## EXCERPT
+---+

1. Choose Appropriate Model

Match embedding model to use case and performance needs.

2. Normalize Vectors

Ensure consistent similarity calculations.

3. Batch Embedding Requests

Reduce API calls and latency.

4. Cache Embeddings

Avoid recomputing for unchanged content.

5. Monitor Drift

Track embedding distribution changes over time.

Code Examples

Example 1: Embedding Service

public interface EmbeddingService {
    float[] embed(String text);
    List<float[]> embedBatch(List<String> texts);
    int getDimensions();
}

@Service
public class OpenAiEmbeddingService implements EmbeddingService {
    
    private final WebClient webClient;
    private final String model = "text-embedding-3-small";
    private final int dimensions = 1536;
    private final int maxBatchSize = 100;
    
    @Override
    public float[] embed(String text) {
        return embedBatch(List.of(text)).get(0);
    }
    
    @Override
    public List<float[]> embedBatch(List<String> texts) {
        if (texts.isEmpty()) {
            return List.of();
        }
        
        // Split into batches
        List<List<String>> batches = partition(texts, maxBatchSize);
        
        List<float[]> allEmbeddings = new ArrayList<>();
        
        for (List<String> batch : batches) {
            EmbeddingRequest request = new EmbeddingRequest(model, batch);
            
            EmbeddingResponse response = webClient.post()

+---+

## DATA LINES
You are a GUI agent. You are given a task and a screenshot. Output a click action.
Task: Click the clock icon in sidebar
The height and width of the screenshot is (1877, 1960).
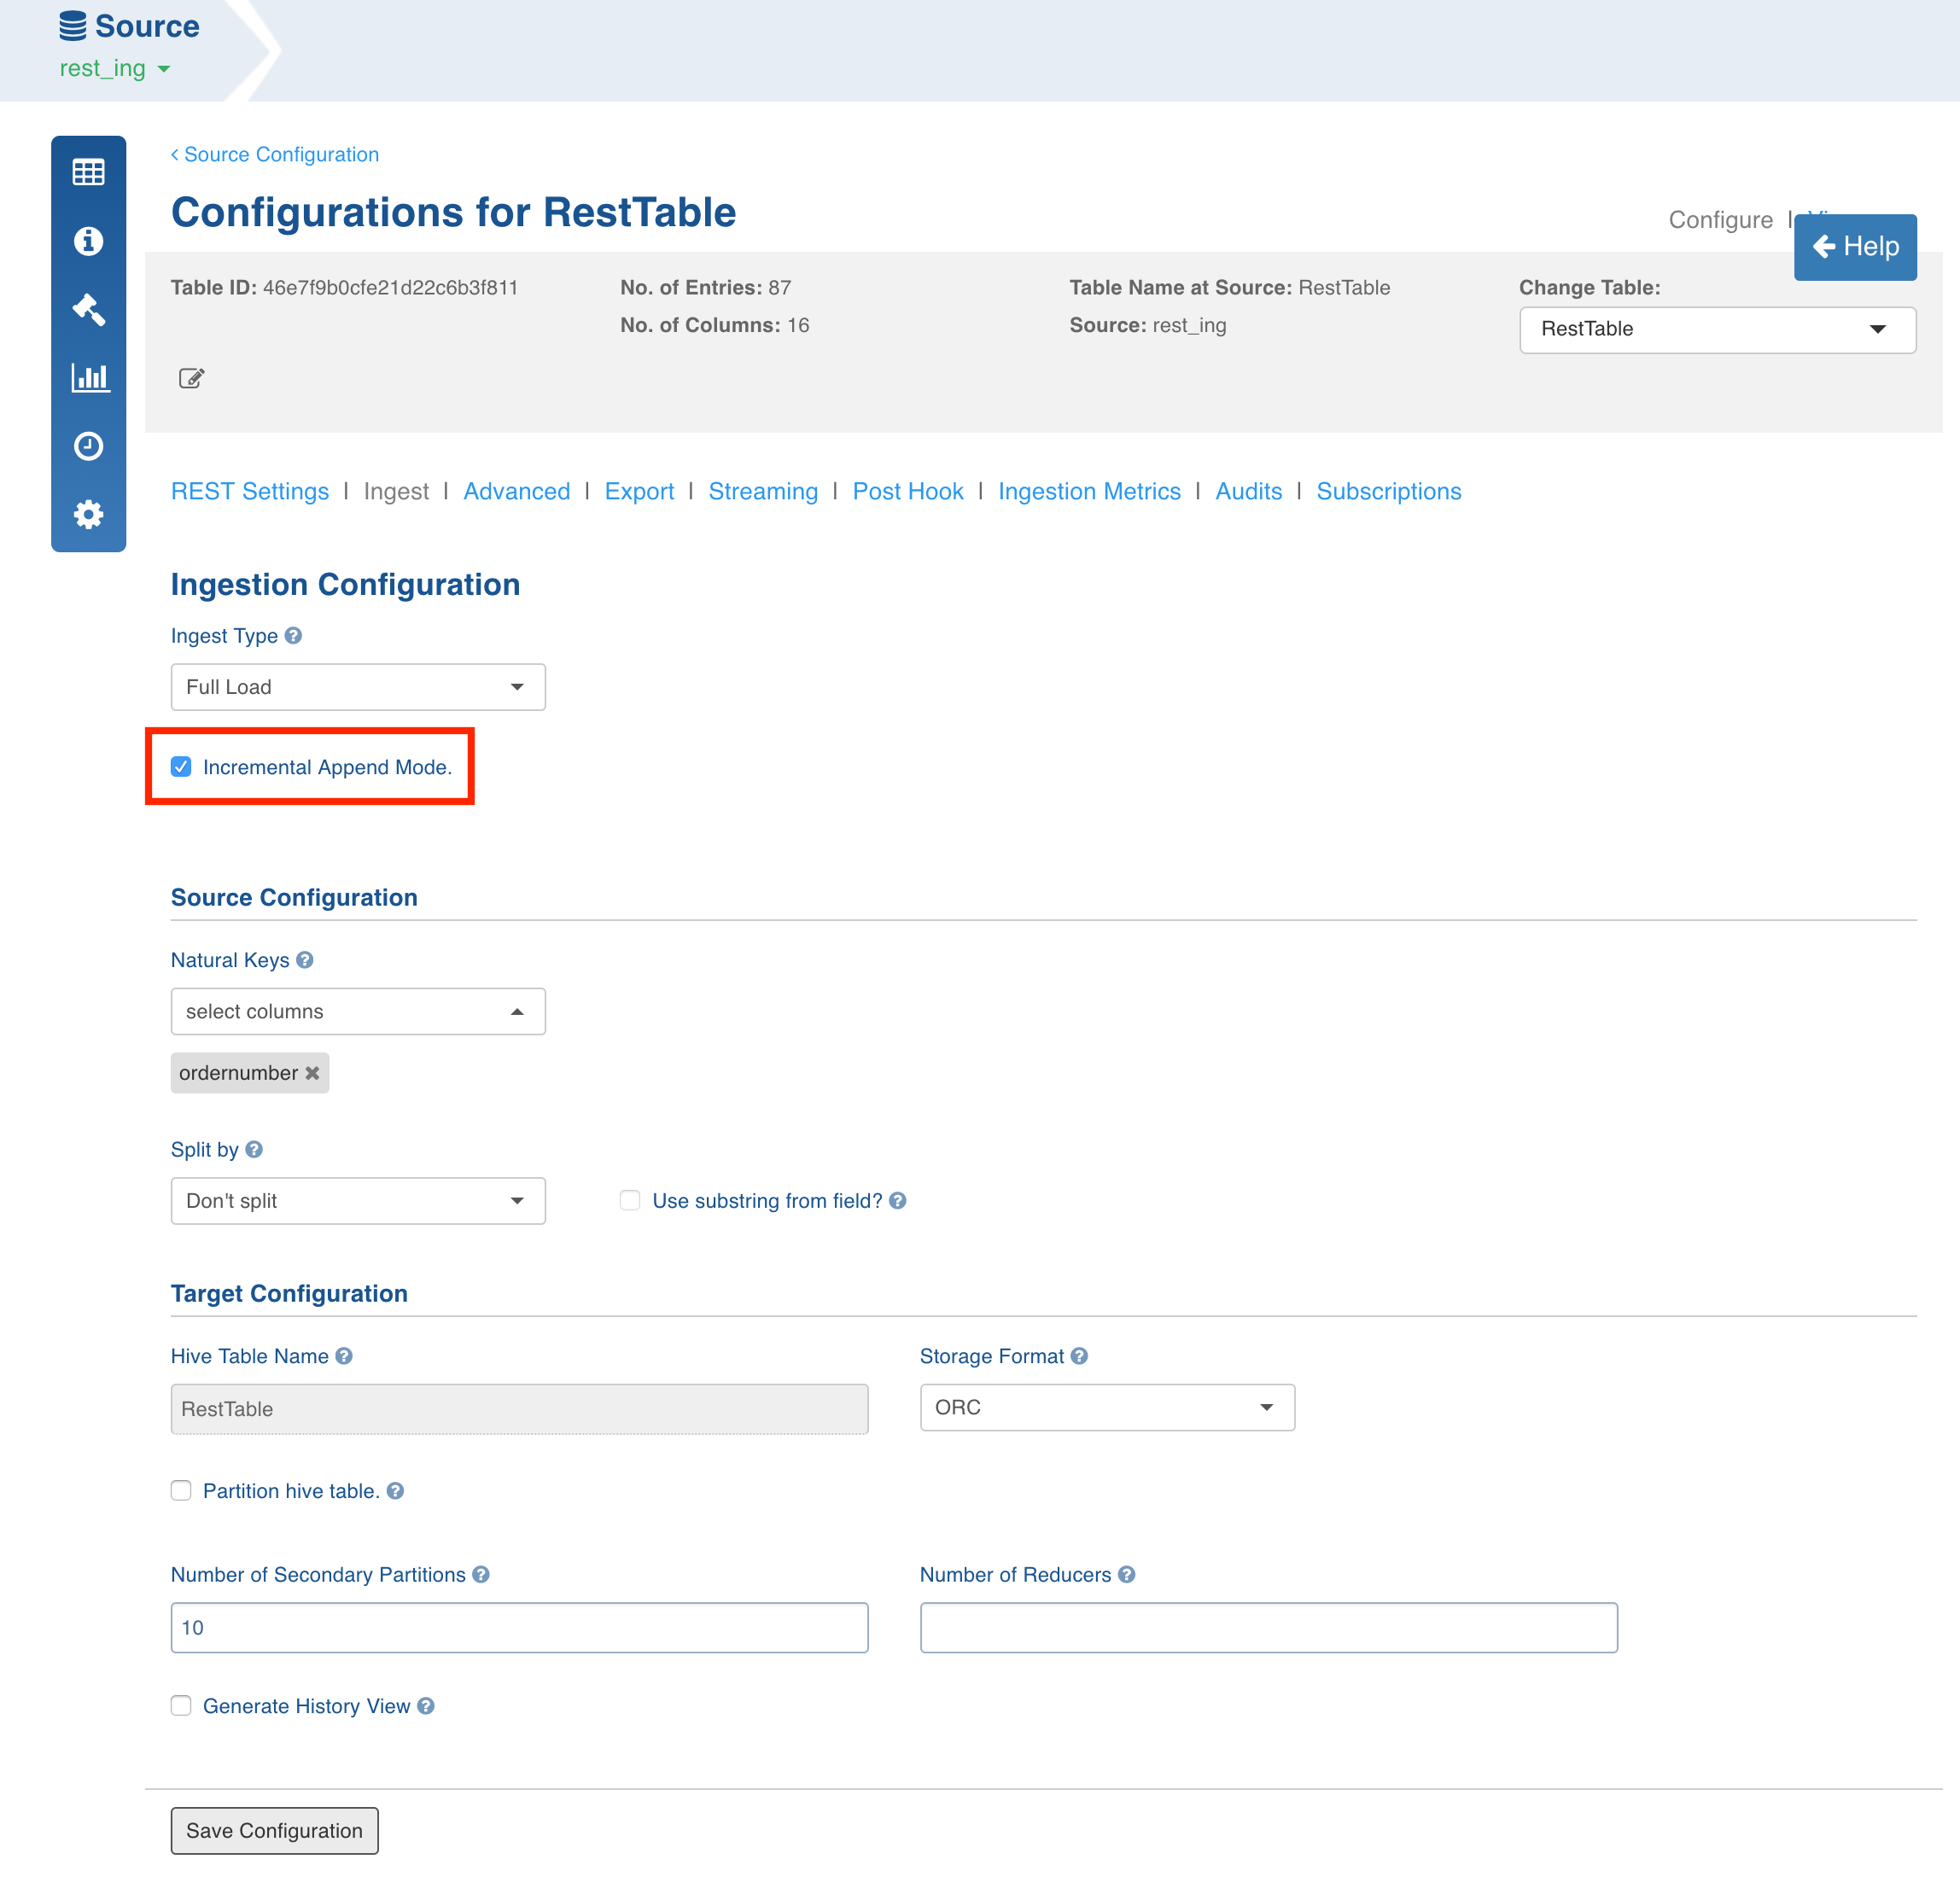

+---+

## EXERCISE INSTRUCTIONS
Reproduce the passage of the embeddings excerpt above between "Match embedding model" and "for unchanged content.", inclusive.

## WORKED ANSWER
Match embedding model to use case and performance needs.

2. Normalize Vectors

Ensure consistent similarity calculations.

3. Batch Embedding Requests

Reduce API calls and latency.

4. Cache Embeddings

Avoid recomputing for unchanged content.